Dataset rows

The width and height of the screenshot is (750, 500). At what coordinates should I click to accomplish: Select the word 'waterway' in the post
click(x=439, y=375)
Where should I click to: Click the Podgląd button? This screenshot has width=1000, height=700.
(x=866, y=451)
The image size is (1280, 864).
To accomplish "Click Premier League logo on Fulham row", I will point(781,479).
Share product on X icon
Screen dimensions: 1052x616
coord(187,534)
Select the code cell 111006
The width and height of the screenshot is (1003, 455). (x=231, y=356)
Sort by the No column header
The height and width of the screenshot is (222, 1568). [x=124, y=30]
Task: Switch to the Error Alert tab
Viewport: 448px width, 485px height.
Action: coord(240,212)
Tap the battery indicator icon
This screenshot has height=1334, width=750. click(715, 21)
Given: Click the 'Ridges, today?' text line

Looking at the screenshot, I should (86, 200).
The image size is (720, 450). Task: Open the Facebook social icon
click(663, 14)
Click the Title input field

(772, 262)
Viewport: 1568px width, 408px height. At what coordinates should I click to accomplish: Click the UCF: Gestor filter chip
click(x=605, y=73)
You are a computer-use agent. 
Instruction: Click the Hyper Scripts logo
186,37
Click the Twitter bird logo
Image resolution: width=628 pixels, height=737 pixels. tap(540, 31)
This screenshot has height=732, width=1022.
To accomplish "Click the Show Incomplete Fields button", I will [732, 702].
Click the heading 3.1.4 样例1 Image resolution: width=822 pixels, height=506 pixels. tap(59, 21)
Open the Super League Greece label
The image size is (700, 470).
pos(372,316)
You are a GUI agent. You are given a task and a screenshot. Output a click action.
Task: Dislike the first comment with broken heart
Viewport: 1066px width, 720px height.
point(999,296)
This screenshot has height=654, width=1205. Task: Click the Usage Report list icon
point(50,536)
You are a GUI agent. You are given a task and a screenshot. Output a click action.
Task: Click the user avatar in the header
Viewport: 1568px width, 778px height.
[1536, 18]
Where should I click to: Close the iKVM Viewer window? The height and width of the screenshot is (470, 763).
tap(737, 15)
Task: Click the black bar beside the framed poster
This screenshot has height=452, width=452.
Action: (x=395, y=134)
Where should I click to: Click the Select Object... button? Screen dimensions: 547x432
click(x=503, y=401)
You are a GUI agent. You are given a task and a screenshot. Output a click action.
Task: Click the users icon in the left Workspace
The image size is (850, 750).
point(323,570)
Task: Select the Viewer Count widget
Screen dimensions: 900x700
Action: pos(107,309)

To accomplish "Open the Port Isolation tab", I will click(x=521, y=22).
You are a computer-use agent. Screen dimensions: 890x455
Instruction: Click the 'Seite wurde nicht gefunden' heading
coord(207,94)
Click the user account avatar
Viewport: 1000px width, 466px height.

## [Stated task]
Rewrite all of the records above as a numbered list, omitting the blank lines.

## [The result]
1. The width and height of the screenshot is (750, 500). At what coordinates should I click to accomplish: Select the word 'waterway' in the post
2. click(x=439, y=375)
3. Where should I click to: Click the Podgląd button? This screenshot has width=1000, height=700.
4. (x=866, y=451)
5. The image size is (1280, 864).
6. To accomplish "Click Premier League logo on Fulham row", I will point(781,479).
7. Share product on X icon
8. Screen dimensions: 1052x616
9. coord(187,534)
10. Select the code cell 111006
11. The width and height of the screenshot is (1003, 455). (x=231, y=356)
12. Sort by the No column header
13. The height and width of the screenshot is (222, 1568). [x=124, y=30]
14. Task: Switch to the Error Alert tab
15. Viewport: 448px width, 485px height.
16. Action: coord(240,212)
17. Tap the battery indicator icon
18. This screenshot has height=1334, width=750. click(715, 21)
19. Given: Click the 'Ridges, today?' text line
20. Looking at the screenshot, I should (86, 200).
21. The image size is (720, 450). Task: Open the Facebook social icon
22. click(663, 14)
23. Click the Title input field
24. (772, 262)
25. Viewport: 1568px width, 408px height. At what coordinates should I click to accomplish: Click the UCF: Gestor filter chip
26. click(x=605, y=73)
27. You are a computer-use agent. 
28. Instruction: Click the Hyper Scripts logo
29. 186,37
30. Click the Twitter bird logo
31. Image resolution: width=628 pixels, height=737 pixels. tap(540, 31)
32. This screenshot has height=732, width=1022.
33. To accomplish "Click the Show Incomplete Fields button", I will [732, 702].
34. Click the heading 3.1.4 样例1 Image resolution: width=822 pixels, height=506 pixels. tap(59, 21)
35. Open the Super League Greece label
36. The image size is (700, 470).
37. pos(372,316)
38. You are a GUI agent. You are given a task and a screenshot. Output a click action.
39. Task: Dislike the first comment with broken heart
40. Viewport: 1066px width, 720px height.
41. point(999,296)
42. This screenshot has height=654, width=1205. Task: Click the Usage Report list icon
43. point(50,536)
44. You are a GUI agent. You are given a task and a screenshot. Output a click action.
45. Task: Click the user avatar in the header
46. Viewport: 1568px width, 778px height.
47. [1536, 18]
48. Where should I click to: Close the iKVM Viewer window? The height and width of the screenshot is (470, 763).
49. tap(737, 15)
50. Task: Click the black bar beside the framed poster
51. This screenshot has height=452, width=452.
52. Action: (x=395, y=134)
53. Where should I click to: Click the Select Object... button? Screen dimensions: 547x432
54. click(x=503, y=401)
55. You are a GUI agent. You are given a task and a screenshot. Output a click action.
56. Task: Click the users icon in the left Workspace
57. The image size is (850, 750).
58. point(323,570)
59. Task: Select the Viewer Count widget
60. Screen dimensions: 900x700
61. Action: pos(107,309)
62. To accomplish "Open the Port Isolation tab", I will click(x=521, y=22).
63. You are a computer-use agent. Screen dimensions: 890x455
64. Instruction: Click the 'Seite wurde nicht gefunden' heading
65. coord(207,94)
66. Click the user account avatar
67. Viewport: 1000px width, 466px height.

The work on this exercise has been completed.